Only about 26 percent of Ohio residents hold bachelor's degrees, Petro noted in a speech at Ohio State University. That compares to an average of 31 percent for the nation as a whole.
College and university graduates usually earn more than those who lack higher education. That helps them and their families and can have a dramatic impact on a state's economy, Petro said in urging Ohio's college-going rate be increased.
"For every percent we move up, it means economic activity growing the next year and for each year thereafter (by) $2.5 billion," Petro said.
While some have questioned Petro's estimate, it probably is not far off the mark. Simply calculating the additional money college graduates earn, then put back into the economy makes that clear.
But again, it is becoming increasingly difficult for high school graduates to afford higher education. At OSU, for example, average tuition and fees for in-state students have reached $9,711 a year. Include living expenses and the cost of going to the university reaches $22,365 a year.

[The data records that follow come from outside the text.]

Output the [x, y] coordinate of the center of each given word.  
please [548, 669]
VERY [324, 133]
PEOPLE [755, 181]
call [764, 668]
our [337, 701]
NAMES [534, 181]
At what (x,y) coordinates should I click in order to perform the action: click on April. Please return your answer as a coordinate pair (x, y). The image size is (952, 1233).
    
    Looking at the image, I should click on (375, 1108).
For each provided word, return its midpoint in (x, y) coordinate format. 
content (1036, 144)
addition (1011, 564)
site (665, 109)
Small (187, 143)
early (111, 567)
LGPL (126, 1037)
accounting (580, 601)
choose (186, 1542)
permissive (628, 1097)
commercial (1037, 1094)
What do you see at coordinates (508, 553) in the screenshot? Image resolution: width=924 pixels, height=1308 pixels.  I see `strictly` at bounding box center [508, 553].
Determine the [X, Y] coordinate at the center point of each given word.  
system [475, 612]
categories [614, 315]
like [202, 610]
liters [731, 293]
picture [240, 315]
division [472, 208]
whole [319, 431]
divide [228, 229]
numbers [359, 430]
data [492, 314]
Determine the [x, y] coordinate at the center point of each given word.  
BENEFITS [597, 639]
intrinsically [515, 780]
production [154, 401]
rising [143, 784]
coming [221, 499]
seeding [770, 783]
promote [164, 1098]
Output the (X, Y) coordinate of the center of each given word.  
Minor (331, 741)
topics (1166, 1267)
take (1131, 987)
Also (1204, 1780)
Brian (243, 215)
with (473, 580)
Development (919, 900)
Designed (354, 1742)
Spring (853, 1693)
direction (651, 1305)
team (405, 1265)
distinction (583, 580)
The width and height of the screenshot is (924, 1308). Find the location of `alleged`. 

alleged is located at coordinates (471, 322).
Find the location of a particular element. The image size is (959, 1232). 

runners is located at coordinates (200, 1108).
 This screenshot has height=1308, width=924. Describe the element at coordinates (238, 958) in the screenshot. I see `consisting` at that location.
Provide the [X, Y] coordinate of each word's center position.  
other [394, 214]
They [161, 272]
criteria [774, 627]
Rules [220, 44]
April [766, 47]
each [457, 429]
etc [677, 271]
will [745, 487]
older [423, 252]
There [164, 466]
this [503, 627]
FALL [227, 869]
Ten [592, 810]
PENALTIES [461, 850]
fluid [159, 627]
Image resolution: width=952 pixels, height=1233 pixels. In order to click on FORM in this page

Many parents of college students didn't spend as much on their homes as their children will have to come up with to earn bachelor's degrees.
And while a four-year education once meant four years in college, an increasing number of students take five or even six years to earn their bachelor's degrees.
Petro is right. More Ohioans with higher education degrees would help them and the state's economy.
But colleges and universities bear a large part of the burden of making that happen, by making higher education more affordable.